Down to the last line below, repeat the entries word for word and drop the pictures.
*** Opening The data ***
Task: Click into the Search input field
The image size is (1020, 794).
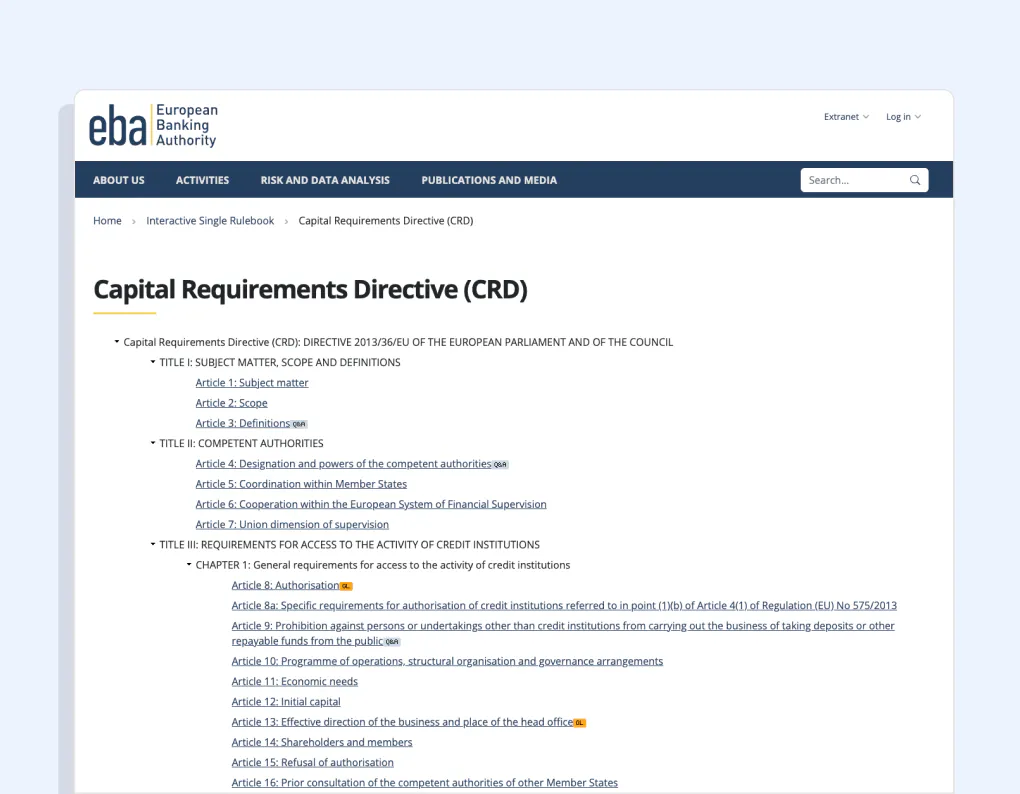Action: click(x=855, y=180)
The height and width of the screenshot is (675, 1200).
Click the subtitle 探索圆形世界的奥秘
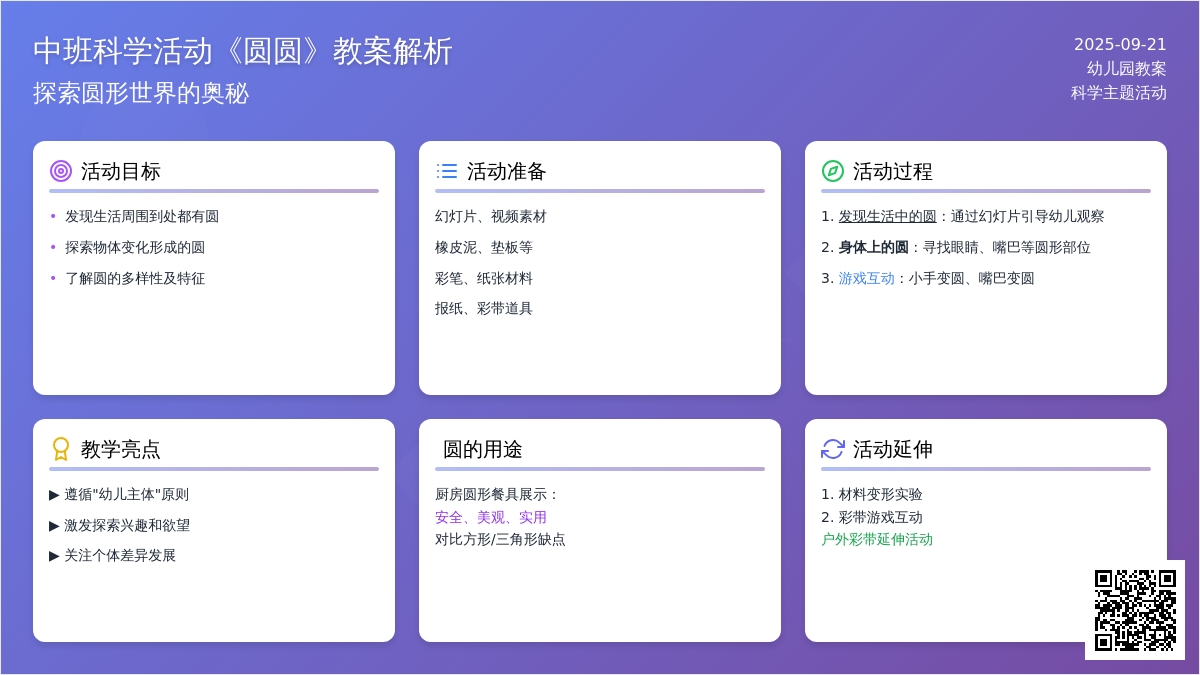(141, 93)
*** Closing The data ***
#### [Problem solution]
Task: Click into the Search input field
The image size is (1020, 794).
Action: click(x=855, y=180)
The height and width of the screenshot is (675, 1200).
Click the subtitle 探索圆形世界的奥秘
(141, 93)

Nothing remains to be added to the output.